Por fim, a ilha chegou, e me ofereceu uma sombra agradável e um pequeno espaço sem correnteza escondido atrás dela. Fui remando um arredondado retorno e logo encontrei uma brisa nas costas. A correnteza, agora, me empurrava gentilmente na minha direção. As ondas ainda vinham laterais e percebi que precisaria seguir atento e relaxado. Logo percebi também que teria de seguir remando e que chegar ao primeiro objetivo não era tudo. Também o retorno demandaria trabalho e energia. Mas segui. Segui para após quase duas horas chegar feliz e avistar meu filho tomando um gostoso café da manhã na varanda. De longe ele me avistou e acenou, enquanto gritava uma longa frase que, obviamente, não escutei. Dei meu mergulho, enfim.

Hoje amanheci pensando o quanto, no dia a dia da gestão, é perdido devido a um legado mecanicista preponderante. Quantas vezes, na ilusão de que um processo mecânico dará conta de conduzir a empresa, deixamos de observar forças do entorno que ora nos atrapalham e ora nos alavancam. Na ilusão de que um processo em algum momento, quando perfeito, dará conta da jornada, quanto desgaste emocional vivemos lidando com o que nos tira do rumo e tratando isto tudo como problemas ou imprevistos, dado que nada é mais natural do que forças que nos tiram constantemente do rumo. Seria mais rico talvez, buscar apenas o estado atento e relaxado, sabendo que há ventos contra e correntes favoráveis. Mais que isto, sabendo que todos este elementos mudam. Vez por outra, uma tartaruga chegará pra dar alguma alegria, desde estejamos livres e disponíveis para vê-la. Se estivermos tão atentos ao remo a ponto de nem mesmo ver o bicho, estaremos perdendo uma bela injeção de energia que por um momento se fez ali disponível. E, sim, a corrente contraria tem seu momento e é necessária por vezes para que se chegue à hora de usá-la a favor.
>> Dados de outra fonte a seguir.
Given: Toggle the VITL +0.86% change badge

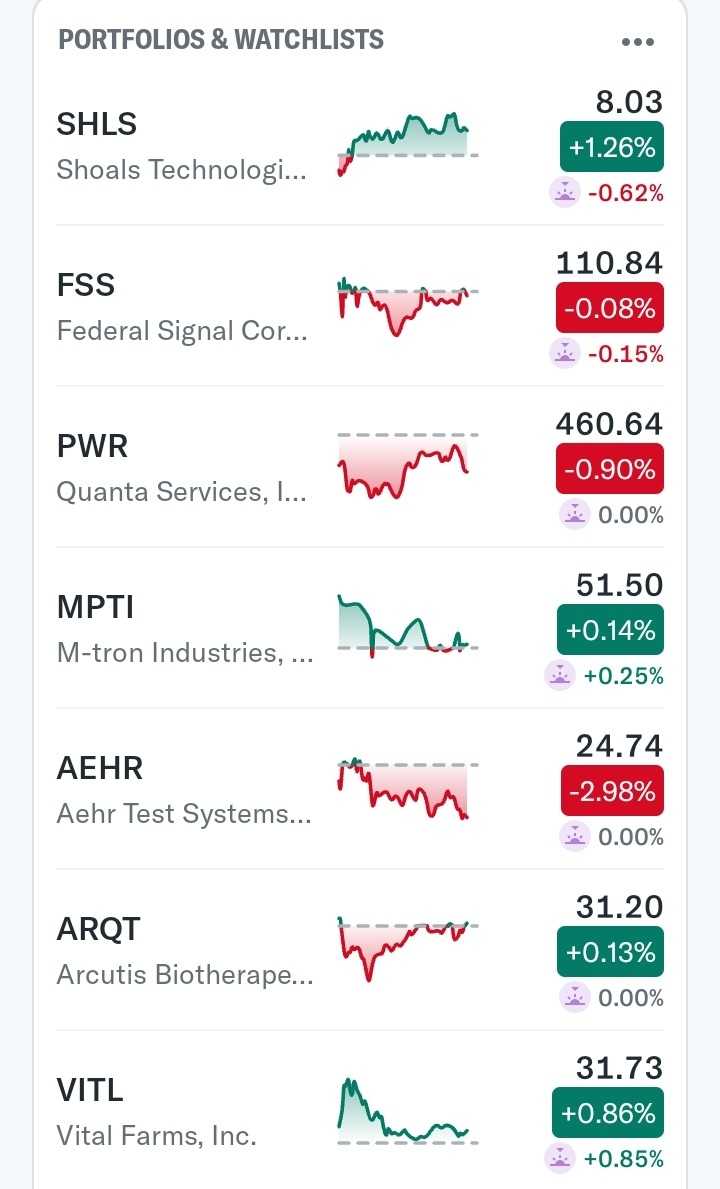Looking at the screenshot, I should (607, 1113).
E é nela que descobrimos nossas forças, aperfeiçoamos nossa técnica. E é ela que torna o alvo ainda mais atraente e o prazer da vitória ainda mais saboroso.
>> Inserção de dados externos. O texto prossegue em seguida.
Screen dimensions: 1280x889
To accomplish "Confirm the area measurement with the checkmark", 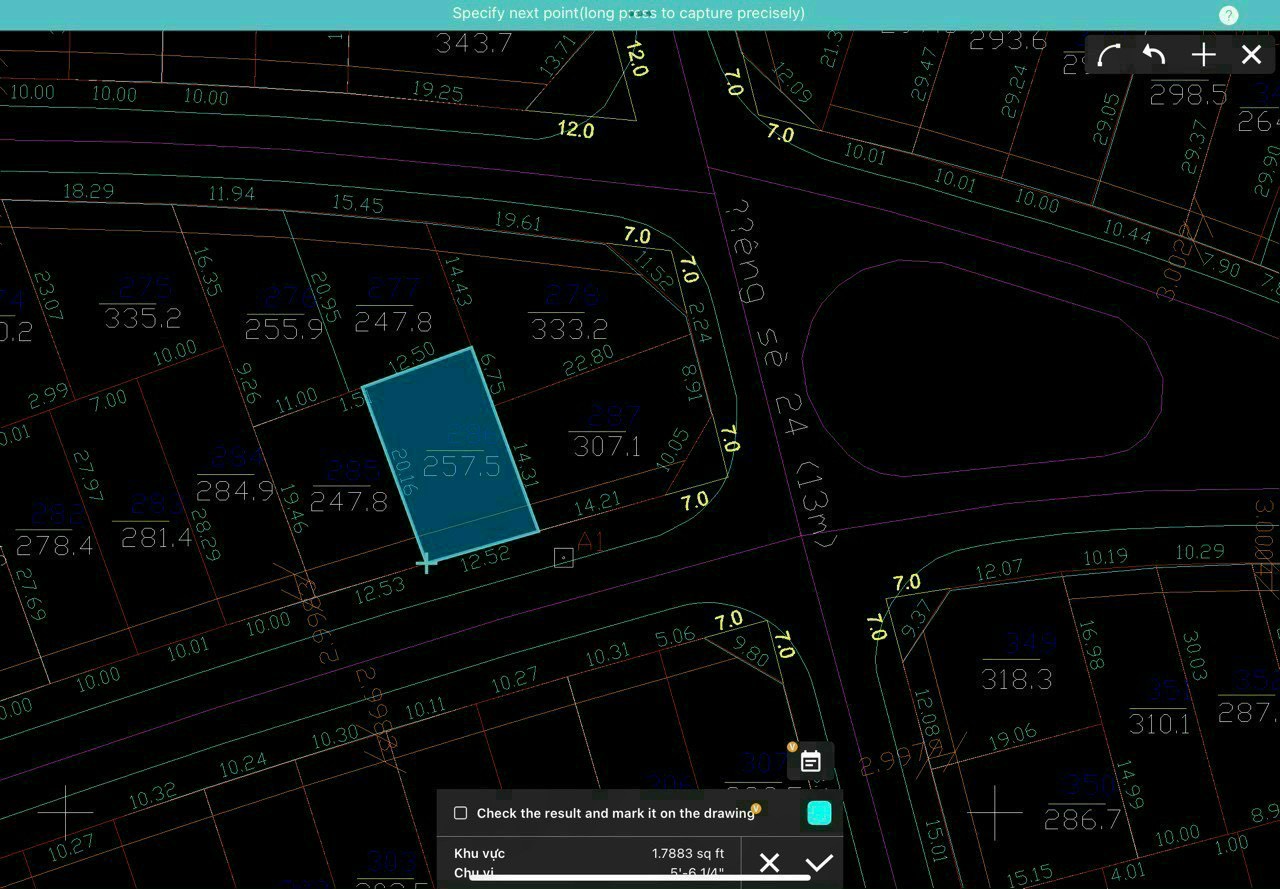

Há duas semanas estivemos navegando com o Projeto Argonautas e levamos um grupo de executivos e profissionais para uma bela travessia de veleiro. Foram dois dias intensos e maravilhosos e a mudança me tocou fortemente. No primeiro dia todos pareciam inconformado pelo fato de termos definido um destino e encontrado a direção exata. Mas na hora de navegar, olhávamos o vento e, em muitos momentos, seguíamos em direções distintas ao nosso destino. Defina o rumo, mas navegue o vento; foi a frase que mais escutaram de nós. Escutaram para no segundo dia, após pernoitar com o barco ancorado no escuro pleno, iluminado somente pelas estrelas; sozinhos, conduzirem uma navegação maravilhosa, cheia de elementos da natureza fazendo o seu papel, e uma tripulação aberta para percebê-los e usá-los a seu favor.
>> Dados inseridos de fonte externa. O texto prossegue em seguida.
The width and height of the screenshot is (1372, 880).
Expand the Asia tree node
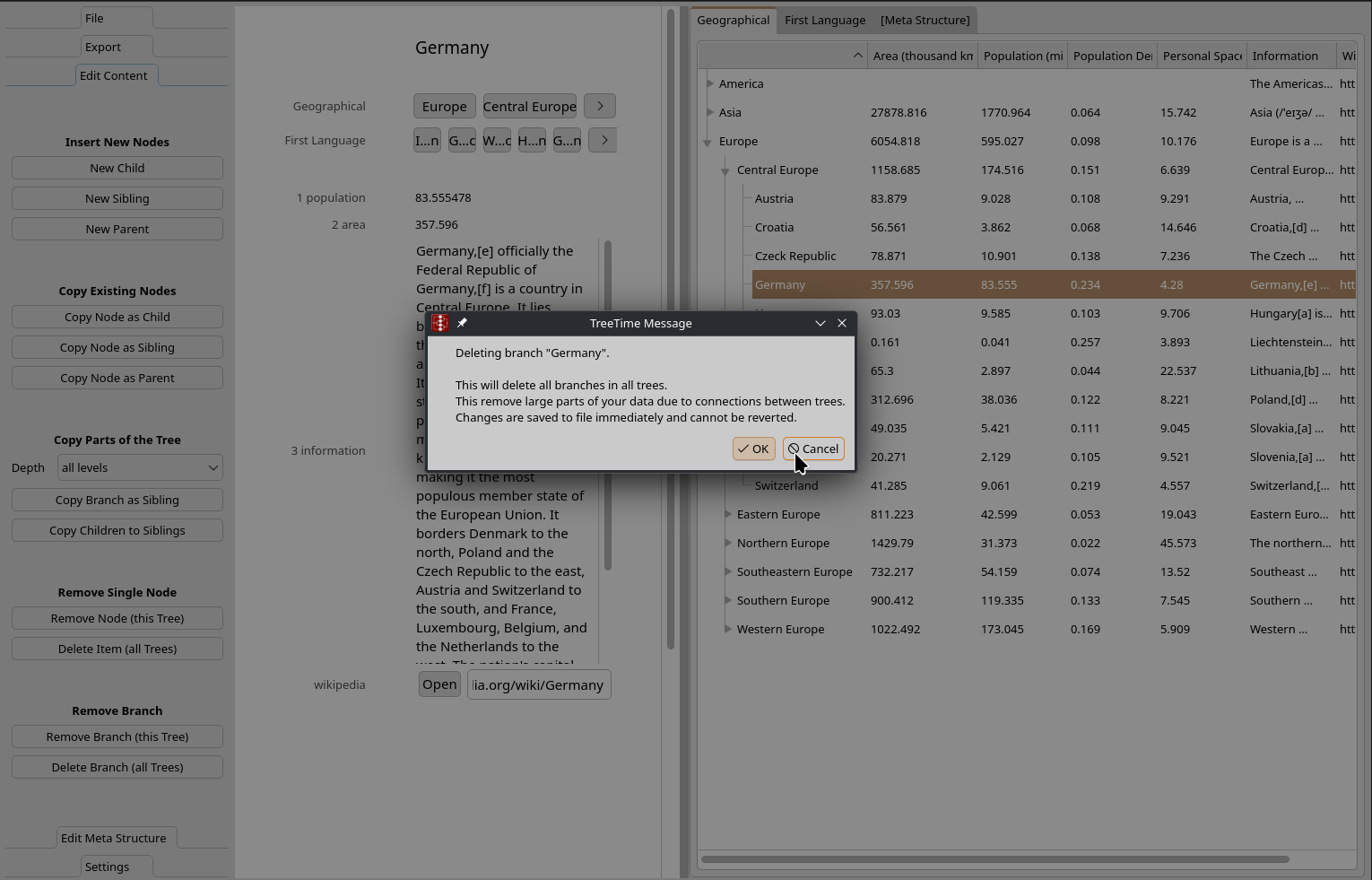[710, 112]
Precisamos estar mais conscientes do legado mecânico em nossos modelos de gestão. Pois somente conscientes poderemos abrir mão dele em maior nível e, aí sim, usar as forças disponíveis para construir uma experiência orgânica e intensa com empresas que irão ainda mais longe, com grande prazer e aprendizagem na jornada. Bons ventos!